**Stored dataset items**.
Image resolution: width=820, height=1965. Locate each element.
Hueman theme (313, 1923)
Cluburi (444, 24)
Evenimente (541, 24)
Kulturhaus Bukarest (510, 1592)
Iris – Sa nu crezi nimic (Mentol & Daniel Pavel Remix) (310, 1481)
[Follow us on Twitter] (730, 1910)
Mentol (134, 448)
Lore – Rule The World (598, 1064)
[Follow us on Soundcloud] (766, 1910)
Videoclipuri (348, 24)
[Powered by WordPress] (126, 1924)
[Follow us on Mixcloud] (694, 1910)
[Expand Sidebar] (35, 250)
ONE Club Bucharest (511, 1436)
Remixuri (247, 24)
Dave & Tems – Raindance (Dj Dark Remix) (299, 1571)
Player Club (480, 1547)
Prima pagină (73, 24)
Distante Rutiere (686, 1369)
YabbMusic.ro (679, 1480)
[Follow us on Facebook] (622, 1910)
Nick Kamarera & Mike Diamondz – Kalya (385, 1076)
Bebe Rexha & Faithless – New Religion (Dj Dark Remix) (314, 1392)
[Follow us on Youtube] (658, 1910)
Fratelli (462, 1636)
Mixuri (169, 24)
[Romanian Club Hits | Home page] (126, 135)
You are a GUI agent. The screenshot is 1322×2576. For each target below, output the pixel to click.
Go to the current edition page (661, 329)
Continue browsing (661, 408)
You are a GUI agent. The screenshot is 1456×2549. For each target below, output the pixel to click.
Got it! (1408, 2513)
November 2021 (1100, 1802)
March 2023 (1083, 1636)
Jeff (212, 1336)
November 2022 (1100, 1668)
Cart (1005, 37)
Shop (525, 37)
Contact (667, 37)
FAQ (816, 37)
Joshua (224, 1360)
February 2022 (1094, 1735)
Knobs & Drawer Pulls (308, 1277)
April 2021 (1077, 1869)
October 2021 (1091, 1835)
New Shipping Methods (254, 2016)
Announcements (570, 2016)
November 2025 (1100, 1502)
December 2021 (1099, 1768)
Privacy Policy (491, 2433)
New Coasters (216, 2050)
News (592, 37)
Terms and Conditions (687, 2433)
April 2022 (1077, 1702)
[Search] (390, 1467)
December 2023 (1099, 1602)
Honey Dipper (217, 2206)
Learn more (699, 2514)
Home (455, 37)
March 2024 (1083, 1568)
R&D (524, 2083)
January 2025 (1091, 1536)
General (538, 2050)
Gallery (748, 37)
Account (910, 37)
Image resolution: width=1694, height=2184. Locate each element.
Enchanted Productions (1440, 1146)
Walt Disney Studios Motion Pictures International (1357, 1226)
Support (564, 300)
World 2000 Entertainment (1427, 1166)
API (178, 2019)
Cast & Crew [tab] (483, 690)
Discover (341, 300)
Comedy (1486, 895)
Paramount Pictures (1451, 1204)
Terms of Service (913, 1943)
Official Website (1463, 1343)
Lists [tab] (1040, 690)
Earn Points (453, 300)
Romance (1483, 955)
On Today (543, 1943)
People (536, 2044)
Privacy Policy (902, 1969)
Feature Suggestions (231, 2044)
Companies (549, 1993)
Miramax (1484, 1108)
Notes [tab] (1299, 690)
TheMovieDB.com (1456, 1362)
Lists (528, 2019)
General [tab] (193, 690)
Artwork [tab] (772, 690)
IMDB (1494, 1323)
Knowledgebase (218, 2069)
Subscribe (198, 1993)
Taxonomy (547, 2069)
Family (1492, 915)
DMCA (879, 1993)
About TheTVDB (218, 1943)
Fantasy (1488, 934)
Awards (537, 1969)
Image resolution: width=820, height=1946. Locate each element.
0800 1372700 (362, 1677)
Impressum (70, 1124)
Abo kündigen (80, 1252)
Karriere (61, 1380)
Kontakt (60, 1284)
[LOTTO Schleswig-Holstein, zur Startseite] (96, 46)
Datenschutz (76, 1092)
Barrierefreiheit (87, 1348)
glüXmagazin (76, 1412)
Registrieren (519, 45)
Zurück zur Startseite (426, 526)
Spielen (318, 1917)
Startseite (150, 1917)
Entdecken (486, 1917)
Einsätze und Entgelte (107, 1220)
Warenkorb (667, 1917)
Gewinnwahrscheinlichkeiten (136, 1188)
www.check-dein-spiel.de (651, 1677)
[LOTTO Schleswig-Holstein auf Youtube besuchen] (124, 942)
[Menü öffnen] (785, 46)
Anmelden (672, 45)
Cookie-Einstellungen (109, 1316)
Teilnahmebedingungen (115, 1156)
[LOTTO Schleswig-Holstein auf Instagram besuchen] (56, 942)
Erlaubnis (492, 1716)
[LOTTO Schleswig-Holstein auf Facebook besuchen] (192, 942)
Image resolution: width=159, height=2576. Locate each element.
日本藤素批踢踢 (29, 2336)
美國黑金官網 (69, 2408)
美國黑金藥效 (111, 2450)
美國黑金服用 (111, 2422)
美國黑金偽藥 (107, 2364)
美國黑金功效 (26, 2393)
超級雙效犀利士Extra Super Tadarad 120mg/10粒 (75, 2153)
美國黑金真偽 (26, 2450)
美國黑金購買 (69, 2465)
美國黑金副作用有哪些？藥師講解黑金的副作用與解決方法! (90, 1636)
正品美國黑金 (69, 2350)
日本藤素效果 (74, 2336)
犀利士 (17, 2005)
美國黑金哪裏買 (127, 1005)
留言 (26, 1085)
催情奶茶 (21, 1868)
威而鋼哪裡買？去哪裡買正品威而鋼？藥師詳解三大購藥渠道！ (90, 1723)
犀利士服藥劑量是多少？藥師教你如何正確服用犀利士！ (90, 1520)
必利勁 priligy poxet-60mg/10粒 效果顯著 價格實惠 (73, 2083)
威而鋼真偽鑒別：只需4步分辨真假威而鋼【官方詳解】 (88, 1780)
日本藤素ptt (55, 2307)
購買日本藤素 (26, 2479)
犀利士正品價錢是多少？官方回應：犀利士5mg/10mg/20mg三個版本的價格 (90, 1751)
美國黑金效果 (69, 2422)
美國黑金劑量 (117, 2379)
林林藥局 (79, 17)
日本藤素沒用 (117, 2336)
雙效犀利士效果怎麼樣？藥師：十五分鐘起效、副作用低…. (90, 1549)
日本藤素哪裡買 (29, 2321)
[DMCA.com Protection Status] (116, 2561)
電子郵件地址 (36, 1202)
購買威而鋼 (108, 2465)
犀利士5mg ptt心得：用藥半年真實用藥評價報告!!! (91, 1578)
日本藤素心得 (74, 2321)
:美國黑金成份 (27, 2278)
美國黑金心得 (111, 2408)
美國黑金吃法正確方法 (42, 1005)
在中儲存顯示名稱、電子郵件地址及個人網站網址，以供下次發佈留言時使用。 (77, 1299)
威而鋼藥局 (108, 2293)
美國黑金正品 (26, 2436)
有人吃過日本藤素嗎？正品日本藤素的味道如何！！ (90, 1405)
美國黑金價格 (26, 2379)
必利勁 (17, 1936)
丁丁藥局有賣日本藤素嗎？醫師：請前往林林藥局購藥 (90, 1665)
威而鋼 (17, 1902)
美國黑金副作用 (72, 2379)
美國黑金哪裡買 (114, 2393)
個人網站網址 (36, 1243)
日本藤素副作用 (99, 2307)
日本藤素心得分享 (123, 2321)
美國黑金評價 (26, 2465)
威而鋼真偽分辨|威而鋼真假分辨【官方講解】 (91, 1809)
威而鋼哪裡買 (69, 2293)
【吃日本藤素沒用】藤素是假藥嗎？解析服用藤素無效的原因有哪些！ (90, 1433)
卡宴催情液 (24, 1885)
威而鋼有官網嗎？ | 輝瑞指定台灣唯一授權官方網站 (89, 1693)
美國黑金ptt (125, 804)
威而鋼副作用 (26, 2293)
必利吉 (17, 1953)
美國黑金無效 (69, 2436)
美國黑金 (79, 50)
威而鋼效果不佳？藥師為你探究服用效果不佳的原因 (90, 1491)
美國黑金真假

**Exercise instructions**. Copy each line of the data exactly, please.

**Solved problem**.
Image resolution: width=820, height=1965. Locate each element.
Hueman theme (313, 1923)
Cluburi (444, 24)
Evenimente (541, 24)
Kulturhaus Bukarest (510, 1592)
Iris – Sa nu crezi nimic (Mentol & Daniel Pavel Remix) (310, 1481)
[Follow us on Twitter] (730, 1910)
Mentol (134, 448)
Lore – Rule The World (598, 1064)
[Follow us on Soundcloud] (766, 1910)
Videoclipuri (348, 24)
[Powered by WordPress] (126, 1924)
[Follow us on Mixcloud] (694, 1910)
[Expand Sidebar] (35, 250)
ONE Club Bucharest (511, 1436)
Remixuri (247, 24)
Dave & Tems – Raindance (Dj Dark Remix) (299, 1571)
Player Club (480, 1547)
Prima pagină (73, 24)
Distante Rutiere (686, 1369)
YabbMusic.ro (679, 1480)
[Follow us on Facebook] (622, 1910)
Nick Kamarera & Mike Diamondz – Kalya (385, 1076)
Bebe Rexha & Faithless – New Religion (Dj Dark Remix) (314, 1392)
[Follow us on Youtube] (658, 1910)
Fratelli (462, 1636)
Mixuri (169, 24)
[Romanian Club Hits | Home page] (126, 135)
You are a GUI agent. The screenshot is 1322×2576. For each target below, output the pixel to click.
Go to the current edition page (661, 329)
Continue browsing (661, 408)
You are a GUI agent. The screenshot is 1456×2549. For each target below, output the pixel to click.
Got it! (1408, 2513)
November 2021 (1100, 1802)
March 2023 (1083, 1636)
Jeff (212, 1336)
November 2022 (1100, 1668)
Cart (1005, 37)
Shop (525, 37)
Contact (667, 37)
FAQ (816, 37)
Joshua (224, 1360)
February 2022 (1094, 1735)
Knobs & Drawer Pulls (308, 1277)
April 2021 (1077, 1869)
October 2021 (1091, 1835)
New Shipping Methods (254, 2016)
Announcements (570, 2016)
November 2025 (1100, 1502)
December 2021 (1099, 1768)
Privacy Policy (491, 2433)
New Coasters (216, 2050)
News (592, 37)
Terms and Conditions (687, 2433)
April 2022 (1077, 1702)
[Search] (390, 1467)
December 2023 (1099, 1602)
Honey Dipper (217, 2206)
Learn more (699, 2514)
Home (455, 37)
March 2024 (1083, 1568)
R&D (524, 2083)
January 2025 (1091, 1536)
General (538, 2050)
Gallery (748, 37)
Account (910, 37)
Image resolution: width=1694, height=2184. Locate each element.
Enchanted Productions (1440, 1146)
Walt Disney Studios Motion Pictures International (1357, 1226)
Support (564, 300)
World 2000 Entertainment (1427, 1166)
API (178, 2019)
Cast & Crew [tab] (483, 690)
Discover (341, 300)
Comedy (1486, 895)
Paramount Pictures (1451, 1204)
Terms of Service (913, 1943)
Official Website (1463, 1343)
Lists [tab] (1040, 690)
Earn Points (453, 300)
Romance (1483, 955)
On Today (543, 1943)
People (536, 2044)
Privacy Policy (902, 1969)
Feature Suggestions (231, 2044)
Companies (549, 1993)
Miramax (1484, 1108)
Notes [tab] (1299, 690)
TheMovieDB.com (1456, 1362)
Lists (528, 2019)
General [tab] (193, 690)
Artwork [tab] (772, 690)
IMDB (1494, 1323)
Knowledgebase (218, 2069)
Subscribe (198, 1993)
Taxonomy (547, 2069)
Family (1492, 915)
DMCA (879, 1993)
About TheTVDB (218, 1943)
Fantasy (1488, 934)
Awards (537, 1969)
Image resolution: width=820, height=1946. Locate each element.
0800 1372700 (362, 1677)
Impressum (70, 1124)
Abo kündigen (80, 1252)
Karriere (61, 1380)
Kontakt (60, 1284)
[LOTTO Schleswig-Holstein, zur Startseite] (96, 46)
Datenschutz (76, 1092)
Barrierefreiheit (87, 1348)
glüXmagazin (76, 1412)
Registrieren (519, 45)
Zurück zur Startseite (426, 526)
Spielen (318, 1917)
Startseite (150, 1917)
Entdecken (486, 1917)
Einsätze und Entgelte (107, 1220)
Warenkorb (667, 1917)
Gewinnwahrscheinlichkeiten (136, 1188)
www.check-dein-spiel.de (651, 1677)
[LOTTO Schleswig-Holstein auf Youtube besuchen] (124, 942)
[Menü öffnen] (785, 46)
Anmelden (672, 45)
Cookie-Einstellungen (109, 1316)
Teilnahmebedingungen (115, 1156)
[LOTTO Schleswig-Holstein auf Instagram besuchen] (56, 942)
Erlaubnis (492, 1716)
[LOTTO Schleswig-Holstein auf Facebook besuchen] (192, 942)
Image resolution: width=159, height=2576. Locate each element.
日本藤素批踢踢 (29, 2336)
美國黑金官網 (69, 2408)
美國黑金藥效 (111, 2450)
美國黑金服用 (111, 2422)
美國黑金偽藥 (107, 2364)
美國黑金功效 (26, 2393)
超級雙效犀利士Extra Super Tadarad 120mg/10粒 (75, 2153)
美國黑金真偽 (26, 2450)
美國黑金購買 (69, 2465)
美國黑金副作用有哪些？藥師講解黑金的副作用與解決方法! (90, 1636)
正品美國黑金 (69, 2350)
日本藤素效果 (74, 2336)
犀利士 (17, 2005)
美國黑金哪裏買 (127, 1005)
留言 (26, 1085)
催情奶茶 (21, 1868)
威而鋼哪裡買？去哪裡買正品威而鋼？藥師詳解三大購藥渠道！ (90, 1723)
犀利士服藥劑量是多少？藥師教你如何正確服用犀利士！ (90, 1520)
必利勁 priligy poxet-60mg/10粒 效果顯著 價格實惠 (73, 2083)
威而鋼真偽鑒別：只需4步分辨真假威而鋼【官方詳解】 (88, 1780)
日本藤素ptt (55, 2307)
購買日本藤素 (26, 2479)
犀利士正品價錢是多少？官方回應：犀利士5mg/10mg/20mg三個版本的價格 (90, 1751)
美國黑金效果 (69, 2422)
美國黑金劑量 (117, 2379)
林林藥局 (79, 17)
日本藤素沒用 (117, 2336)
雙效犀利士效果怎麼樣？藥師：十五分鐘起效、副作用低…. (90, 1549)
日本藤素哪裡買 (29, 2321)
[DMCA.com Protection Status] (116, 2561)
電子郵件地址 (36, 1202)
購買威而鋼 (108, 2465)
犀利士5mg ptt心得：用藥半年真實用藥評價報告!!! (91, 1578)
日本藤素心得 (74, 2321)
:美國黑金成份 (27, 2278)
美國黑金心得 (111, 2408)
美國黑金吃法正確方法 (42, 1005)
在中儲存顯示名稱、電子郵件地址及個人網站網址，以供下次發佈留言時使用。 (77, 1299)
威而鋼藥局 (108, 2293)
美國黑金正品 (26, 2436)
有人吃過日本藤素嗎？正品日本藤素的味道如何！！ (90, 1405)
美國黑金價格 (26, 2379)
必利勁 (17, 1936)
丁丁藥局有賣日本藤素嗎？醫師：請前往林林藥局購藥 (90, 1665)
威而鋼 (17, 1902)
美國黑金副作用 (72, 2379)
美國黑金哪裡買 (114, 2393)
個人網站網址 (36, 1243)
日本藤素副作用 (99, 2307)
日本藤素心得分享 (123, 2321)
美國黑金評價 (26, 2465)
威而鋼真偽分辨|威而鋼真假分辨【官方講解】 (91, 1809)
威而鋼哪裡買 (69, 2293)
【吃日本藤素沒用】藤素是假藥嗎？解析服用藤素無效的原因有哪些！ (90, 1433)
卡宴催情液 (24, 1885)
威而鋼有官網嗎？ | 輝瑞指定台灣唯一授權官方網站 (89, 1693)
美國黑金ptt (125, 804)
威而鋼副作用 (26, 2293)
必利吉 (17, 1953)
美國黑金無效 (69, 2436)
美國黑金 (79, 50)
威而鋼效果不佳？藥師為你探究服用效果不佳的原因 (90, 1491)
美國黑金真假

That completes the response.